Muchos años más tarde, en tiempos de la persecución religiosa en México, el célebre constitucionalista Don Manuel Herrera y Lasso escribió una columna editorial (publicada el 24 de febrero de 1926) con ocasión del cierre del templo de la Sagrada Familia (a cargo, por cierto, de la Compañía de Jesús) por parte del gobierno, en la colonia Roma de la Ciudad de México: “…..precisamente porque saben ponerse de rodillas ante Dios, deben estar siempre de pie delante de los hombres, así tengan estos detrás de sí la fuerza de un ejército invencible” (Estudios de Derecho Constitucional, Manuel Herrera y Lasso, Ed. Polis, 1940, p. 102). Las leyes de la Nación deben acatarse siempre por seglares y religiosos de manera indistinta o, cuando sean injustas, combatirse por los medios que el propio orden jurídico establecido disponga, a menos que éste no los provea y/o aquéllas resulten contrarias al reducto sagrado de todo ser humano: su conciencia, como norma subjetiva de moralidad (recordar, en este punto, el veredicto de los Juicios de Núremberg, de 1945-46).

Por su parte, Lorenzo Ricci, décimo octavo Prepósito General de la Compañía de Jesús y el último antes de la supresión papal de la misma en 1773, se mantuvo, como aquel Padre Provincial en Santa Fe, con actitud estoica a lo largo del proceso de desmantelamiento de la Compañía, hasta el punto de morir en un siniestro calabozo en el Castillo de Sant’Angelo, en Roma, donde estuvo recluido por el Papa Clemente XIV durante tres años. Al término de su vida, pidió los últimos sacramentos, y leyó una carta a sus compañeros jesuitas (también, encarcelados) y carceleros, antes de expirar: “… Declaro y protesto que no he dado ningún motivo, ni aún el más leve, para mi prisión. (…) Hago esta segunda protesta únicamente porque es necesaria a la reputación de la extinguida Compañía de Jesús” (cfr. Jesuitas, I. Los Conquistadores, Jean Lacoture, Paidós, p. 643). “Perinde ac cadaver”.

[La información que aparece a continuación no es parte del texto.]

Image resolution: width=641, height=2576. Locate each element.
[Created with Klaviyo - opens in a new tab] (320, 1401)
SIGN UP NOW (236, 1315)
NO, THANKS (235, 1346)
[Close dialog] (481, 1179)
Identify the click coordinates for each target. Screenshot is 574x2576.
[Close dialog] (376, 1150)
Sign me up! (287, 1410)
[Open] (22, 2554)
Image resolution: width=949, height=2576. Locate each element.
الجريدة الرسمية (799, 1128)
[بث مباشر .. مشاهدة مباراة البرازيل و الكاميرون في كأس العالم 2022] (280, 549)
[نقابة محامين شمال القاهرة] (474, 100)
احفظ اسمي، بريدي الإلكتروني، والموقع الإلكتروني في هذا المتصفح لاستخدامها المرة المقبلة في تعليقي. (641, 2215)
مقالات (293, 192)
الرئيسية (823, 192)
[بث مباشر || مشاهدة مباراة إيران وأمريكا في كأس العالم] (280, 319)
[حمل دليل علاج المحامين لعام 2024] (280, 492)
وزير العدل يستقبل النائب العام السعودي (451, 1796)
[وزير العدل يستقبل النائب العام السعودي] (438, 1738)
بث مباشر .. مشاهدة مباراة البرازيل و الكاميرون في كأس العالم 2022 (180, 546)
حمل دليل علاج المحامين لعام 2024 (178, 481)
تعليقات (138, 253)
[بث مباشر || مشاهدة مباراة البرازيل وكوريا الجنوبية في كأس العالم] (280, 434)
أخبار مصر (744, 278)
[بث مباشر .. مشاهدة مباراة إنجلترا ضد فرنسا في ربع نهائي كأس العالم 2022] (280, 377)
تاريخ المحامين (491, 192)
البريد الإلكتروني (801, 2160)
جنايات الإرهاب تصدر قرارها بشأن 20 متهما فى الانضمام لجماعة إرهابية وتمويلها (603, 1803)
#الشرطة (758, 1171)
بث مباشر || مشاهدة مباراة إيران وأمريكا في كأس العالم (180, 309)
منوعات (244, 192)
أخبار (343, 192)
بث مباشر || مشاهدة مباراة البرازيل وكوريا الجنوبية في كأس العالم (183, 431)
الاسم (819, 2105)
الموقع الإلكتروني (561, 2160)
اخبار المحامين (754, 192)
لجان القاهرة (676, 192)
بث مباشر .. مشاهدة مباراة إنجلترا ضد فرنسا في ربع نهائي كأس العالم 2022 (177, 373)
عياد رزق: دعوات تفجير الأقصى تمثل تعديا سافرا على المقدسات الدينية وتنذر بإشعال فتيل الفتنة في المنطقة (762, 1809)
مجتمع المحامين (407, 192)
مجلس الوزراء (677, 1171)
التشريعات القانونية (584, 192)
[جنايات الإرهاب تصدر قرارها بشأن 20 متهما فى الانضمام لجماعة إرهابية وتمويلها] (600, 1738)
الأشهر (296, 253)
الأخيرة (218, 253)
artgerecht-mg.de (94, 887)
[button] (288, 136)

N.B. El respeto a las personas y a su libertad de creencia (incluso, en caso de ateísmo o agnosticismo) ha de ser sagrado. Por ende, nadie debe hacer burla o escarnio de otros mediante palabras, imágenes, gestos o actos. Mucho me temo que, en este caso, ‘MAGA’ no es “Make America Great Again”, sino “MAlicious GAmbling”: “chi mangia Papa, crepa”.